Monopolies widespread in health insurance
SAN FRANCISCO — Consolidation among health insurers is creating near-monopolies in virtually all reaches of the United States, according to a study released Monday.
Data from the American Medical Association show that in each of 43 states, a handful of top insurers have gained such a stronghold that their markets are considered “highly concentrated” under U.S. Department of Justice guidelines, often far exceeding the thresholds that trigger antitrust concerns.
The study also shows that in 166 of 294 metropolitan areas, or 56 percent, a single insurer controls more than half the business in health maintenance organization and preferred provider networks underwriting.
“This problem is widespread across the country, and it needs to be looked at,” said Jim Rohack, an AMA trustee and physician in Temple, Texas. “The choices that patients have now are more difficult.”

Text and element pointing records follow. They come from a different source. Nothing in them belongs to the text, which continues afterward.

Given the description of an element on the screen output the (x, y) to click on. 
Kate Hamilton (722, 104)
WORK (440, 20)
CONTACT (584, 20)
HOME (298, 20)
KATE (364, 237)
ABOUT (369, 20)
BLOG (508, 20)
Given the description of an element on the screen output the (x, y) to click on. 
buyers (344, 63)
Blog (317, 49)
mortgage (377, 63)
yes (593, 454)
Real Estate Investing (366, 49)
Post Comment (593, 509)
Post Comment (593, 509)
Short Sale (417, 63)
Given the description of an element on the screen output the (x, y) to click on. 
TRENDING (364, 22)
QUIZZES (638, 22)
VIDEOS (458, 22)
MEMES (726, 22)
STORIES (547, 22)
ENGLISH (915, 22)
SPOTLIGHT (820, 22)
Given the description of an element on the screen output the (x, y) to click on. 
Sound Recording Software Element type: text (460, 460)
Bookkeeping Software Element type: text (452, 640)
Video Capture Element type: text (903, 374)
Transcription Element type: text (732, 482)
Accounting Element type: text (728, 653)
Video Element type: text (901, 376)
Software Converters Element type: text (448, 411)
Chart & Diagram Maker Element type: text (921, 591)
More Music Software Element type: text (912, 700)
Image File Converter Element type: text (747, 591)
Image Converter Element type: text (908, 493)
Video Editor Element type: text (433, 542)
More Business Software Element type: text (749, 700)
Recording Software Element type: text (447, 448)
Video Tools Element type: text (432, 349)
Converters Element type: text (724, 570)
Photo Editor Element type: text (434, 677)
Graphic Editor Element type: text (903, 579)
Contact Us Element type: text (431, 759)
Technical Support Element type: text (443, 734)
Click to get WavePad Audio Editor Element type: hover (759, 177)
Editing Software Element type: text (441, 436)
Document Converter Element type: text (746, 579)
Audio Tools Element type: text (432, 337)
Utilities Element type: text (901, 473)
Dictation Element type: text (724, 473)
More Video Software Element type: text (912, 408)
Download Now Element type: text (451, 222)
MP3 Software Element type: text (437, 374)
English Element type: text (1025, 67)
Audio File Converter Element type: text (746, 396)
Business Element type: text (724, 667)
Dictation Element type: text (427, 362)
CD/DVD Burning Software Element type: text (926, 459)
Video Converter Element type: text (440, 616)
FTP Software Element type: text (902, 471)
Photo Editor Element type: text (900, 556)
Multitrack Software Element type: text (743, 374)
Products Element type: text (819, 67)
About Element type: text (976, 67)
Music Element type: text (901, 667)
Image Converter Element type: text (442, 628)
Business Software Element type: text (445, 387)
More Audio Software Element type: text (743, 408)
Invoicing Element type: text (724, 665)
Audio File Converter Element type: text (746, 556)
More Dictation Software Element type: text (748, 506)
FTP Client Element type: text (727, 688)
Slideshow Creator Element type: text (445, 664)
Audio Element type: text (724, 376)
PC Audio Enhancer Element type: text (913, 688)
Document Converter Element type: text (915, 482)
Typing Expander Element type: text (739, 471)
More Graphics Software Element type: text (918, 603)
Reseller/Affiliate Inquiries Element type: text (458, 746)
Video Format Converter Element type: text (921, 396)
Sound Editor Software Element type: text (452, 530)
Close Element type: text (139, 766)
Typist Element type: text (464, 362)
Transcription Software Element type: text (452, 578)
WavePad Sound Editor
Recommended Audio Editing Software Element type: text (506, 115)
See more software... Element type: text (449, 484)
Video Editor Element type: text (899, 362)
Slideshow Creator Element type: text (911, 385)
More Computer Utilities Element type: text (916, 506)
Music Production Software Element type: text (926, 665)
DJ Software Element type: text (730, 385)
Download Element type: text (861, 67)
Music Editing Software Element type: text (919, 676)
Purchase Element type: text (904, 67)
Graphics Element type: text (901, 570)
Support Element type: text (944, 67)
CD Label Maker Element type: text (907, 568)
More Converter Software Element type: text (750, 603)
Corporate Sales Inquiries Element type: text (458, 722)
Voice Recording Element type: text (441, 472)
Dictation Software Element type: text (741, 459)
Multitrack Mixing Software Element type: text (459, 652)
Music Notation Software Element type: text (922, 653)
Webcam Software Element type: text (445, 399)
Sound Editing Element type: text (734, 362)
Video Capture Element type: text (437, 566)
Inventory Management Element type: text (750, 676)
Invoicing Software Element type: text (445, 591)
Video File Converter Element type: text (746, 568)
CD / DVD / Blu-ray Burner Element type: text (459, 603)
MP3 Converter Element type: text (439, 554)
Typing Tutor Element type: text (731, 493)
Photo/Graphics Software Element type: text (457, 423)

The AMA study cited a Justice Department benchmark in citing antitrust concerns, the Herfindahl-Hirschman Index, or HHI. A score above 1,000 shows “moderate” concentration. Those scoring above 1,800 yield a “high” concentration.
Figures show that 95 percent of the 294 HMO/PPO metropolitan markets studied were above 1,800. Raise that HHI bar even higher to 3,000, and 67 percent rise above it.
The AMA study is the latest piece of evidence — and most comprehensive to date — showing the market power of a few companies, and a large number of regional nonprofit Blue Cross operations, is formidable and growing. And it comes as premiums continue to grow at near double-digit percentage rates.
Critics say that carriers are not only creating monopolies and oligopolies in many regions, they also control the other side of the equation in what is known as monopsony power. That means in addition to having the most enrollees, they’re also the biggest purchasers of health care and can dictate prices and coverage terms.
It also makes it harder for new carriers to emerge, as pricing already has been set by the dominant carrier.